:: SOURCE RECORDS

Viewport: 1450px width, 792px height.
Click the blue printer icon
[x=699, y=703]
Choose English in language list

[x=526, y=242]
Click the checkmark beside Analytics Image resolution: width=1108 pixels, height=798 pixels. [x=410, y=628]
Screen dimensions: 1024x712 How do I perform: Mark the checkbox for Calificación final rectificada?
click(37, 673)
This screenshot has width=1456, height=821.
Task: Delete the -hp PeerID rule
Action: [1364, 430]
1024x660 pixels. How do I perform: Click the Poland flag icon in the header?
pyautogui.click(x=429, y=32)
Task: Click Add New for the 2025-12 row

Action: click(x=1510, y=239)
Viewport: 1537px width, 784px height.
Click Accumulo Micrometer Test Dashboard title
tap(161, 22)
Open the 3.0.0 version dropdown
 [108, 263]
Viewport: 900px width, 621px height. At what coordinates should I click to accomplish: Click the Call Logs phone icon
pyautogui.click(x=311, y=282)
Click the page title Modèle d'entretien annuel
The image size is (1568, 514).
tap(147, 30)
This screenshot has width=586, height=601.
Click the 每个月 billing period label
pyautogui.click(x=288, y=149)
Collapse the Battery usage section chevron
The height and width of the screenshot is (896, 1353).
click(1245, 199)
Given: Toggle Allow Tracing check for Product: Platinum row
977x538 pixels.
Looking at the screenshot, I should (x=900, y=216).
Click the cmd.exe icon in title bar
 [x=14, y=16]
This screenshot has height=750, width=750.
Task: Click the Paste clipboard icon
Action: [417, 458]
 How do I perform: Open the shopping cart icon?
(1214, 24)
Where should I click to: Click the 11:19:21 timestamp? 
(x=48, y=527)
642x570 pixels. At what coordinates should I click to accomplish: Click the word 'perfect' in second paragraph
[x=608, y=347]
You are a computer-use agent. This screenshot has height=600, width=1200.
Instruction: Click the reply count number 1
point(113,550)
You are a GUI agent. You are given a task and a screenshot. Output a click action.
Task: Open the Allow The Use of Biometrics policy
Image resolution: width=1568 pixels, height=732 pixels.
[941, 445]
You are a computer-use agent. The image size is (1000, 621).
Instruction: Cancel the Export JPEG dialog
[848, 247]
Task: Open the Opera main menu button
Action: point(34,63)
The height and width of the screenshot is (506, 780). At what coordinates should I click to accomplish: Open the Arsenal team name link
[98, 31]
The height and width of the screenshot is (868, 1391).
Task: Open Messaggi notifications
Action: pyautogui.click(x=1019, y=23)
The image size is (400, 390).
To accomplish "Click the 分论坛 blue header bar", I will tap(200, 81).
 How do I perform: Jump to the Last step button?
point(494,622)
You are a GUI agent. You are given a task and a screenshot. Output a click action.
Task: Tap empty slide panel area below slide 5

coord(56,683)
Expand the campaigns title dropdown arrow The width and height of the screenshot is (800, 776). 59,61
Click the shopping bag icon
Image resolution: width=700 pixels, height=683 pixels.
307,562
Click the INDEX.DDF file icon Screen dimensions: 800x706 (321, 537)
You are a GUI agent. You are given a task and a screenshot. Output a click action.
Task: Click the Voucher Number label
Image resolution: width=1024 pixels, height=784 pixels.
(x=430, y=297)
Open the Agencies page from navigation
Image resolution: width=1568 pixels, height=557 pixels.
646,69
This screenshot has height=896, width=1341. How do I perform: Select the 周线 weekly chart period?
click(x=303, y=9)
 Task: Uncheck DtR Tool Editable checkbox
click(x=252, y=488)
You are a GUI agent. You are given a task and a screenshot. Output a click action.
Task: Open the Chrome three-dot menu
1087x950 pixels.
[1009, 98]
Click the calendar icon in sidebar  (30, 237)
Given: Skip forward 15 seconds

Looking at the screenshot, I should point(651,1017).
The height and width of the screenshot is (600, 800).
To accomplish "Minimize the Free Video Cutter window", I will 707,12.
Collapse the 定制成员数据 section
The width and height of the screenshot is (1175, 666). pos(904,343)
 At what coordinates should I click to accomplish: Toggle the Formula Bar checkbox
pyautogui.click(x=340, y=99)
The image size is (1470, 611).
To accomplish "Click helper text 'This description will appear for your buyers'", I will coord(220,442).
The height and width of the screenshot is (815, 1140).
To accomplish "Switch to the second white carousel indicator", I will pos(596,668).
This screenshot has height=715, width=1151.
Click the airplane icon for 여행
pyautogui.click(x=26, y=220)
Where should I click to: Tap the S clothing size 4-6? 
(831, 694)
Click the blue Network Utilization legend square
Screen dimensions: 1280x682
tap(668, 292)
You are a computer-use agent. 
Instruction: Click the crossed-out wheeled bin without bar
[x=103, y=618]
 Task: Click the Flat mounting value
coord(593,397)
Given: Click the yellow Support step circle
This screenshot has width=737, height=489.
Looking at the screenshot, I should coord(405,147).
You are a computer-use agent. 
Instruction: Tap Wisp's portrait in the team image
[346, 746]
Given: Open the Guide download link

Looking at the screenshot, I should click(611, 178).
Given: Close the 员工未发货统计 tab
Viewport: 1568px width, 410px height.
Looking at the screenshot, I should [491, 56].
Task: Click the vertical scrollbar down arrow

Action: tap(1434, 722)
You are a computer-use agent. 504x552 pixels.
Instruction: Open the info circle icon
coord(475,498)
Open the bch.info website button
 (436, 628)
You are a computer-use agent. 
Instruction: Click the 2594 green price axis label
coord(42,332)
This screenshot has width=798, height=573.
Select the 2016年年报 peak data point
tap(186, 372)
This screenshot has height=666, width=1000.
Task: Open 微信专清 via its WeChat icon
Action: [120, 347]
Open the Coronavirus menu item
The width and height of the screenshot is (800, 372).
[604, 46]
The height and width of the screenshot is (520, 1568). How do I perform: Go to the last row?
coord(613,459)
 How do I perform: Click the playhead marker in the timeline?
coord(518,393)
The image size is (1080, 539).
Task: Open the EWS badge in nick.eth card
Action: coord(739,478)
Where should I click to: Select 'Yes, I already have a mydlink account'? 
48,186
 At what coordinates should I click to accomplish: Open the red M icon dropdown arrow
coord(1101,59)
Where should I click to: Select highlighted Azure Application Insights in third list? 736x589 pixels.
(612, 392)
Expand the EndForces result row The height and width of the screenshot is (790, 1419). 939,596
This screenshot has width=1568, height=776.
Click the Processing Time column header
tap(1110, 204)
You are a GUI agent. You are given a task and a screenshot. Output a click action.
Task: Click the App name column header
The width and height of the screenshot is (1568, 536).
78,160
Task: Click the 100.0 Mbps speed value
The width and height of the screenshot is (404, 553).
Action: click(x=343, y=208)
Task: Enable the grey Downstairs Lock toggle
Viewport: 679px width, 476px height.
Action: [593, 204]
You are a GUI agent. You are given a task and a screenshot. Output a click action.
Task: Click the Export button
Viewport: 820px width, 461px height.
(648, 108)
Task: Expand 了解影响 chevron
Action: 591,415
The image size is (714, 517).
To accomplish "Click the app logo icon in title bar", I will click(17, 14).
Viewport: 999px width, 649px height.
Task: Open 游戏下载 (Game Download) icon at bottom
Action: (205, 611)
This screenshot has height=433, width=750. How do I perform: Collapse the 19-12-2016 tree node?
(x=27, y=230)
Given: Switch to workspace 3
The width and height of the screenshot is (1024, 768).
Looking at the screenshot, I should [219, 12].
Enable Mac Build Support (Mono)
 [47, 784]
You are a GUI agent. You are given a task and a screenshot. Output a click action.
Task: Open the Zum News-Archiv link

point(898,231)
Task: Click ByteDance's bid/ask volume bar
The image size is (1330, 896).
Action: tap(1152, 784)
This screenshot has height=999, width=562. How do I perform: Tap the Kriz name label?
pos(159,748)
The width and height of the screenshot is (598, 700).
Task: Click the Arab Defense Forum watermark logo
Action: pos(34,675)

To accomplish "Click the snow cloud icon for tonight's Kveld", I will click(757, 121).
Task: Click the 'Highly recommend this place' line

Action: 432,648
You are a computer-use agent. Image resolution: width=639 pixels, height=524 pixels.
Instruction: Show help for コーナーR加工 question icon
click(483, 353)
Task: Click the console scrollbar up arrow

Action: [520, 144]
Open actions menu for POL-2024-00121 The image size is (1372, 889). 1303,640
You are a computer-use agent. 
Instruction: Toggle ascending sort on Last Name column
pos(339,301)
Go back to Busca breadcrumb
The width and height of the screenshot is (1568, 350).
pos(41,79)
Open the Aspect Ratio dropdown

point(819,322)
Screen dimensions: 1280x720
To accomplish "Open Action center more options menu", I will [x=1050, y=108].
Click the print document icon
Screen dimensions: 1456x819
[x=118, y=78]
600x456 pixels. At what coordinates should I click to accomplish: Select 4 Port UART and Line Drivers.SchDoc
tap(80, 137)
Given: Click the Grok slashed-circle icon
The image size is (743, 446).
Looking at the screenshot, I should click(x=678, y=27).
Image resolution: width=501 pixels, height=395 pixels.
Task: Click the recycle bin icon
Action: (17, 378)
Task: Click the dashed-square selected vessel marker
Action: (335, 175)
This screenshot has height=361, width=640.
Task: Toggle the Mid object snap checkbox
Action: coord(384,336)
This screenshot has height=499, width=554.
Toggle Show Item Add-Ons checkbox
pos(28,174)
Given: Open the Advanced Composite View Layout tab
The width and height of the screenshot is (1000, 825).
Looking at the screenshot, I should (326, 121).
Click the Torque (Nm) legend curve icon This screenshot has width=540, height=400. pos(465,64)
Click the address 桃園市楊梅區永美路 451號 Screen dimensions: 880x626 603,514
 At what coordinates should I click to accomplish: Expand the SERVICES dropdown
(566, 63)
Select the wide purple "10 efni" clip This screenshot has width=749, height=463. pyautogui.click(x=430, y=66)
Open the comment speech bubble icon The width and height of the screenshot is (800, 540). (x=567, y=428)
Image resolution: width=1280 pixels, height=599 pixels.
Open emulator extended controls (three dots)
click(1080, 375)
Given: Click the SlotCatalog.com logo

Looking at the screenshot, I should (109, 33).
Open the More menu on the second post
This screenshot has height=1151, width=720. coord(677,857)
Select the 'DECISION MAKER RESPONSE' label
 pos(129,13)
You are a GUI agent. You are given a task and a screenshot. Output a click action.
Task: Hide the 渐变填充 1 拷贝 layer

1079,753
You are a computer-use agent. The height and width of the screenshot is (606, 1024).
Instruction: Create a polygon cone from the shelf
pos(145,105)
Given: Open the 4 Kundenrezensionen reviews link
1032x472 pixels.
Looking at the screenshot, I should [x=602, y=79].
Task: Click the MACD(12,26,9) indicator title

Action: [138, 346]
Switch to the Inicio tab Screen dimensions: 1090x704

::::

WHAT TO DO:
For this exercise, please output exactly the lines above starting at the line with "The width and height of the screenshot is (404, 553)." and ending at the line with "Screen dimensions: 1280x720", ends included.

ANSWER SECTION:
The width and height of the screenshot is (404, 553).
Action: click(x=343, y=208)
Task: Enable the grey Downstairs Lock toggle
Viewport: 679px width, 476px height.
Action: [593, 204]
You are a GUI agent. You are given a task and a screenshot. Output a click action.
Task: Click the Export button
Viewport: 820px width, 461px height.
(648, 108)
Task: Expand 了解影响 chevron
Action: 591,415
The image size is (714, 517).
To accomplish "Click the app logo icon in title bar", I will click(17, 14).
Viewport: 999px width, 649px height.
Task: Open 游戏下载 (Game Download) icon at bottom
Action: (205, 611)
This screenshot has height=433, width=750. How do I perform: Collapse the 19-12-2016 tree node?
(x=27, y=230)
Given: Switch to workspace 3
The width and height of the screenshot is (1024, 768).
Looking at the screenshot, I should [219, 12].
Enable Mac Build Support (Mono)
 [47, 784]
You are a GUI agent. You are given a task and a screenshot. Output a click action.
Task: Open the Zum News-Archiv link

point(898,231)
Task: Click ByteDance's bid/ask volume bar
The image size is (1330, 896).
Action: tap(1152, 784)
This screenshot has height=999, width=562. How do I perform: Tap the Kriz name label?
pos(159,748)
The width and height of the screenshot is (598, 700).
Task: Click the Arab Defense Forum watermark logo
Action: pos(34,675)

To accomplish "Click the snow cloud icon for tonight's Kveld", I will click(757, 121).
Task: Click the 'Highly recommend this place' line

Action: 432,648
You are a computer-use agent. Image resolution: width=639 pixels, height=524 pixels.
Instruction: Show help for コーナーR加工 question icon
click(483, 353)
Task: Click the console scrollbar up arrow

Action: [520, 144]
Open actions menu for POL-2024-00121 The image size is (1372, 889). 1303,640
You are a computer-use agent. 
Instruction: Toggle ascending sort on Last Name column
pos(339,301)
Go back to Busca breadcrumb
The width and height of the screenshot is (1568, 350).
pos(41,79)
Open the Aspect Ratio dropdown

point(819,322)
Screen dimensions: 1280x720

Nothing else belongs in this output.